You can say, “one man’s trash is another man’s treasure” is especially true for Miami University junior Brian Vogt.
An art student, one of Vogt’s most recent projects is a six-foot-tall humanoid sculpture with horns, eyes, arms, and one leg. The sculpture consists of a year-long collection of litter found throughout Miami University’s campus. Titled “The Student Body,” Vogt says he hopes his creation helps address awareness on the issue of littering.
“There’s something very beautiful and very poetic about taking things that people dispose of,” Vogt said, “and turning it into something new and beautiful that people can look at.”
Through Miami University’s individualized studies program, which allows students to “develop their own plan of study,” Vogt said he plans to graduate with two majors. The first is in creative writing, and the second is a one-of-a-kind “found object art” major. Vogt’s typical schedule includes typical art classes, a contemporary art forum, and an anthropology class dealing with global waste and reuse.
“It’s a phenomenal class, it’s all about the anthropology of trash and waste studies,” Vogt said. “It’s a very new field in anthropology.”

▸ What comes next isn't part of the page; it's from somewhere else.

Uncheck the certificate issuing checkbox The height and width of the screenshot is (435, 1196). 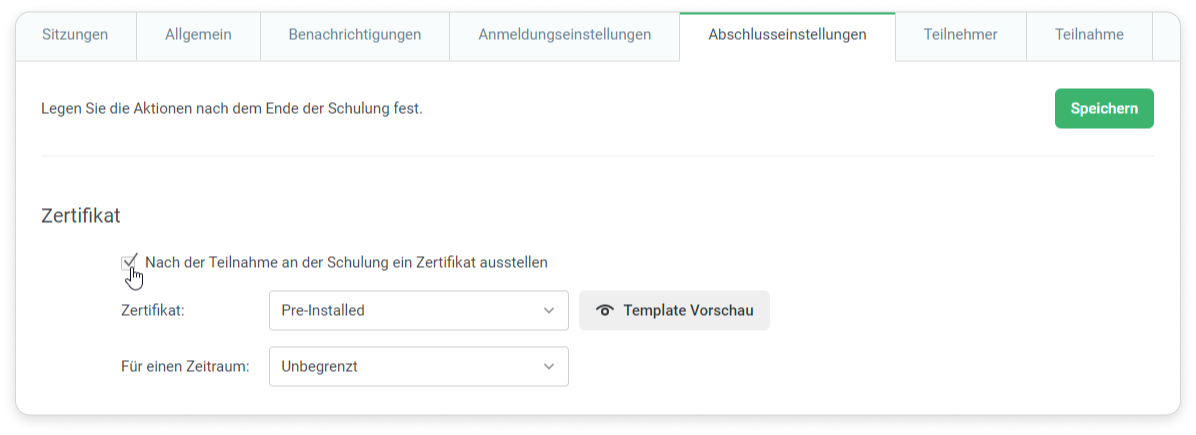129,263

Vogt said his first interaction with found object art came in 2020 when Miami University organized virtual classes during the COVID-19 pandemic. During that time, Vogt’s great-uncle passed away. As Vogt’s family was going through his beloved family member’s house, Vogt said he felt guilty getting rid of his family member’s items. Instead, he turned the belongings into a display the family could use to remember him.
“His whole life, he collected all this stuff, he was a hoarder, and so a lot of this stuff we were sorting into piles to sell or donate or throw away,” Vogt said. “And so I took a lot of the stuff that we were going to throw away, and I turned it into a collage to memorialize him. It didn’t seem right to just throw away all the stuff that he had collected.”
Vogt’s said his art style falls under the label of found object art: art created from everyday discarded objects. The art style is believed to have been first publicly featured by Pablo Picasso in 1912 in a painting titled “Still Life with Chair Caning.”
“Found object art is basically art using objects, I mean it’s kind of in the name,” Vogt said. “I’m looking for objects that have had a second life of some sort, I’m talking trash, I’m talking antiques, things that had a purpose. They were used by someone, they were loved by someone, and they’ve been discarded.”
As a sophomore in 2021, and finally on Miami’s campus for the first time following the school going virtual in 2020, Vogt said he was shocked by the amount of litter he found on the campus.
“It was everywhere,” Vogt said. “I kept thinking about all the promotional material that I had gotten from Miami, you know, like ‘the most beautiful campus that ever there was’ that quote from Robert Frost.”
At first, Vogt said he would pick up litter, and dispose of it. But after a while, he felt there was a deeper issue.
“The more I talk to people, the more I recognize the fact that nobody really seemed to see the litter that was on the ground,” Vogt said. “It’s like they were blind to it.”
Finally, Vogt had a plan. Instead of disposing of the trash, he would pick it up, and shove it in his backpack. When Vogt returned to his residence hall, he would take his collection of litter, and hide it away in the trash area of the hall. While it may have looked strange to many, Vogt said he saw it as an opportunity to talk to more people directly about the issue.
“I definitely had a lot of people stop and ask, ‘What are you doing?’” Vogt said. “And I found a lot of interesting conversations with people about littering.”
In the summer of 2022, Vogt was awarded a research grant through Miami’s Western Program that allowed him to store his litter in Peabody Hall. Vogt said he worked over the summer to complete his sculpture, which later in the year was unveiled.
“The Student Body” is at Miami University’s Western Center for Social Impact and Innovation in room 022 in Peabody Hall.
“And I call it the student body because I think this issue, all that litter on there, is very much a reflection of the entire campus culture,” Vogt said. “In essence, every single person who’s on this campus contributed or contributes to this issue in some way, whether directly leaving litter on the ground, or indirectly by being a part of the culture.”
Although Vogt admitted it would be tough to top his 2-year-long litter project, he currently has other projects lined up, including tackling the “bag of bag phenomenon,” in which one uses a plastic grocery bag to hold multiple other bags.
“So I was thinking a skeleton would be very interesting,” Vogt said. “... And also, what exactly is going to happen to humanity, especially with climate change and all these environmental issues that are facing our society.”
Brian Vogt’s “The Student Body” features a collection of litter found throughout Miami University’s campus.